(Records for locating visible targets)
========

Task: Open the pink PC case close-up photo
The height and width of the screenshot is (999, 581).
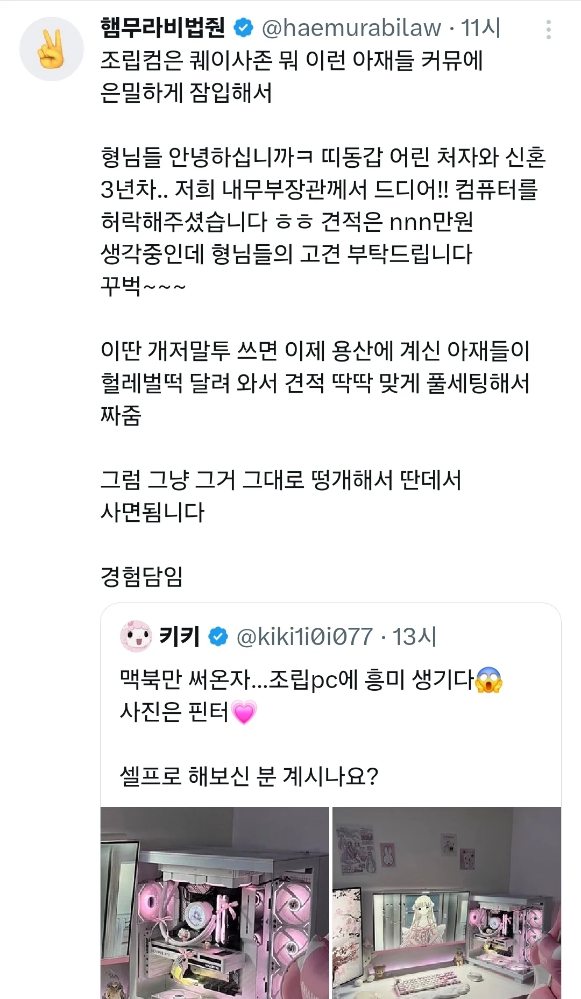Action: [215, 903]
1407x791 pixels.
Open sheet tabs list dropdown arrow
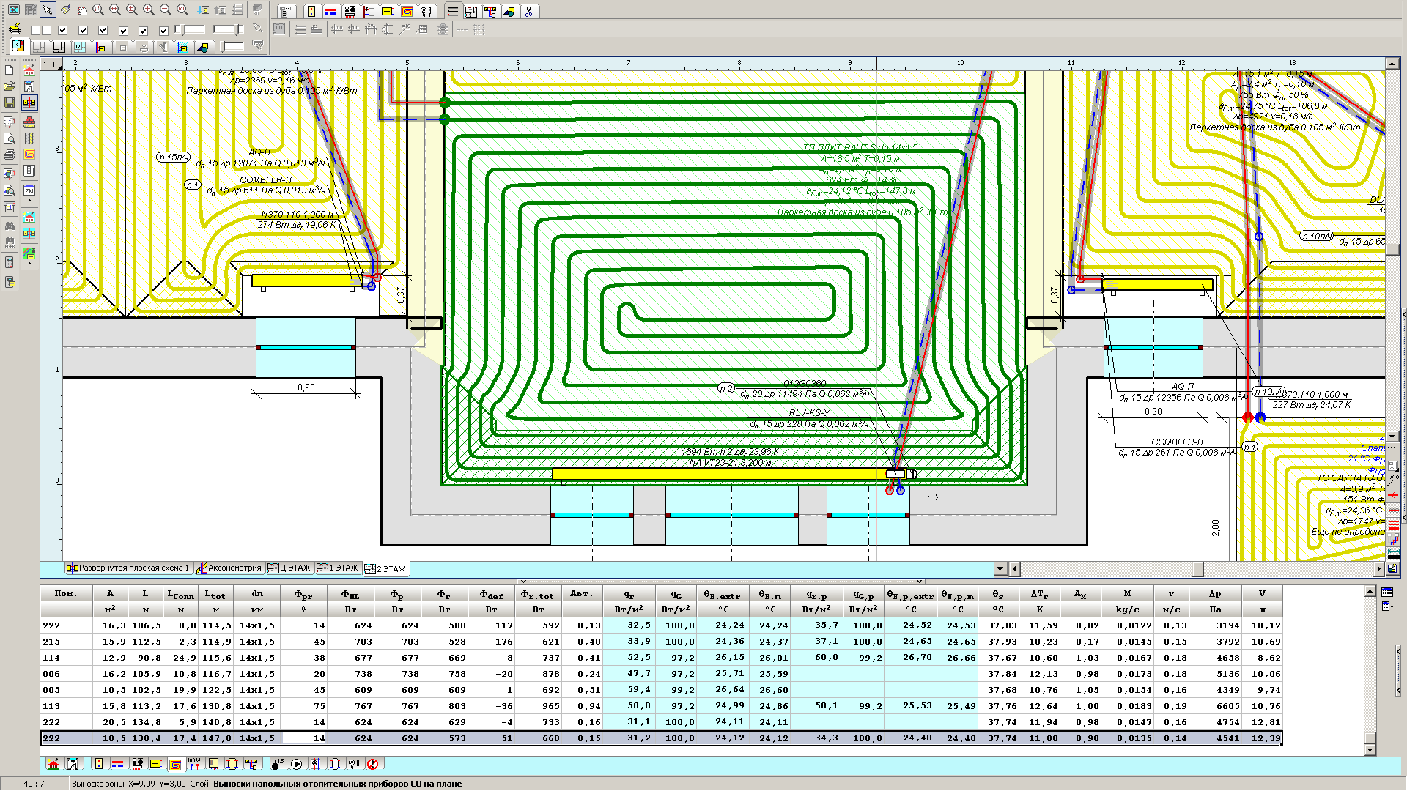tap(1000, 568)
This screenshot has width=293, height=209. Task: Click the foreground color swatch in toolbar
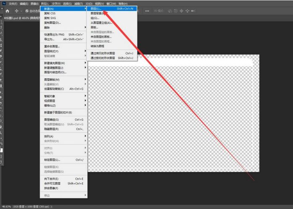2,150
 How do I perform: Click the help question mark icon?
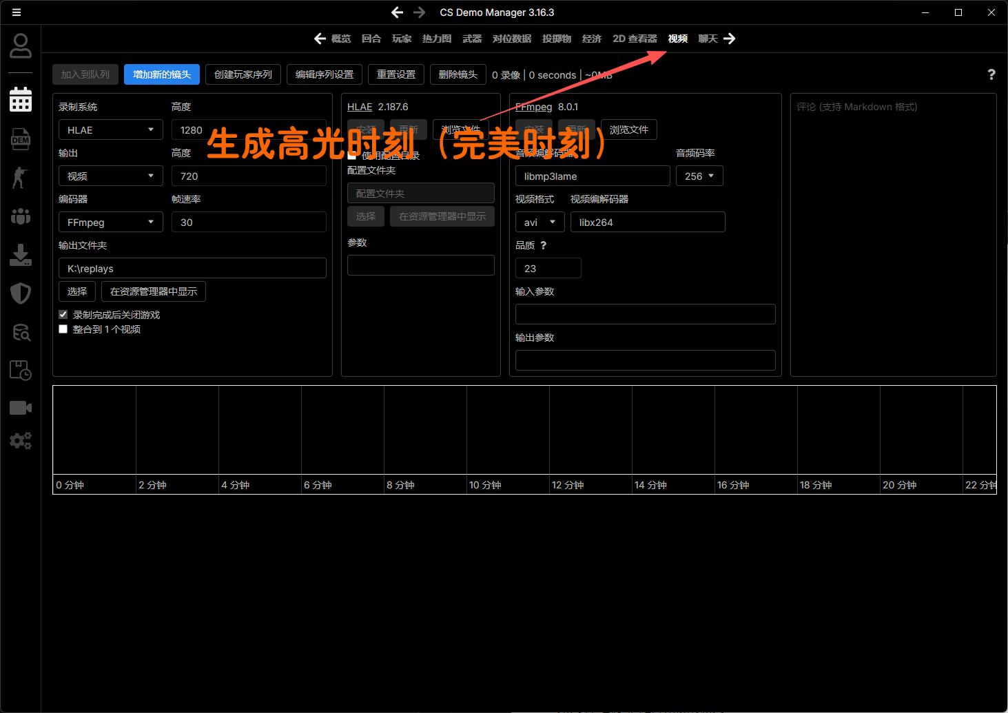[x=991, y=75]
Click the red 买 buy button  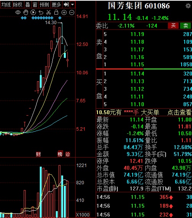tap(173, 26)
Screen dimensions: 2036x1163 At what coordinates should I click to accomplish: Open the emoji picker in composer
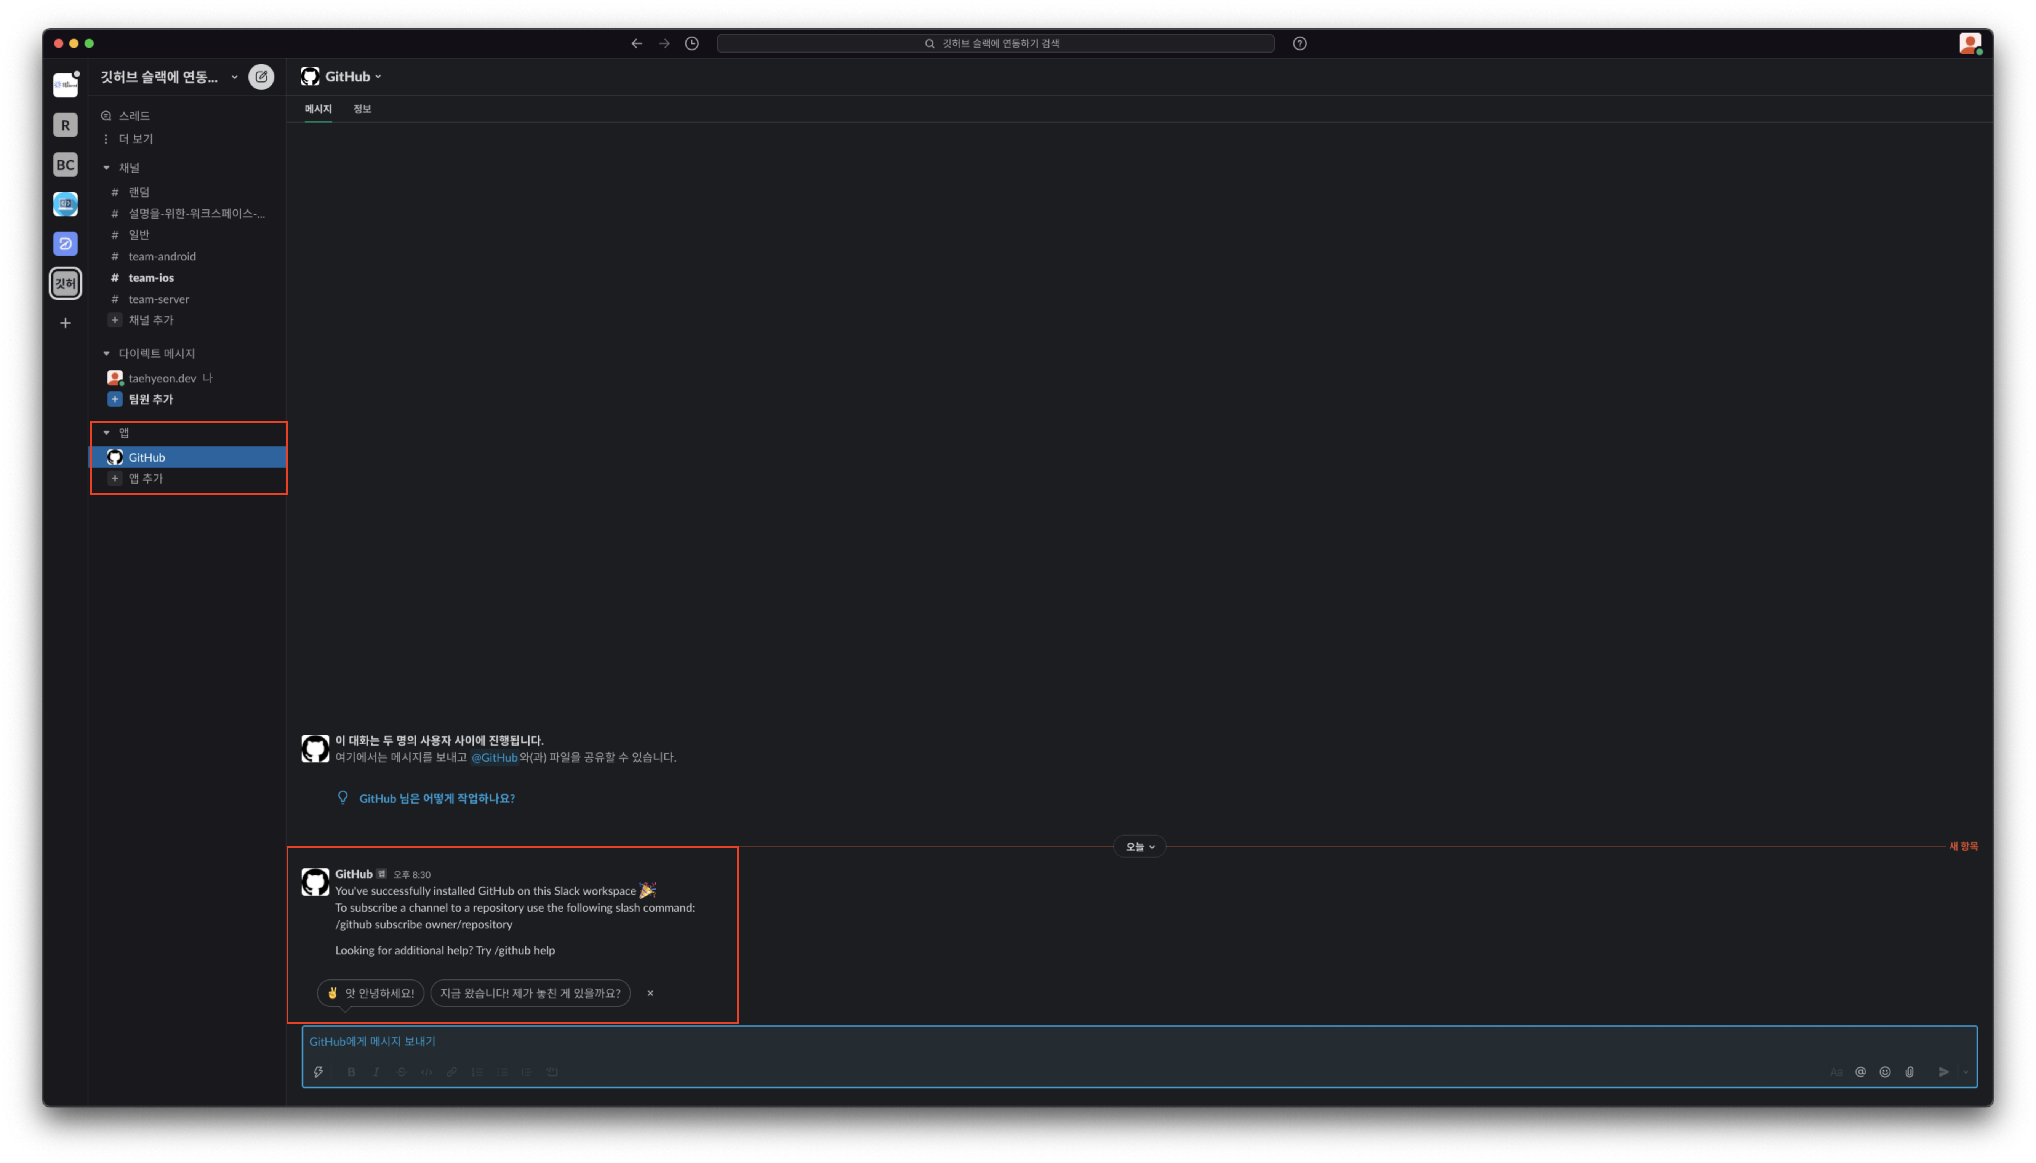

========

• WHAT YOU HAVE TO DO
Copy out every line of the records that contains the string "screenshot". Uppercase and lowercase letters must match.

• SOLUTION TO THIS PROBLEM
The height and width of the screenshot is (999, 581).
This screenshot has width=293, height=209. Task: Click the foreground color swatch in toolbar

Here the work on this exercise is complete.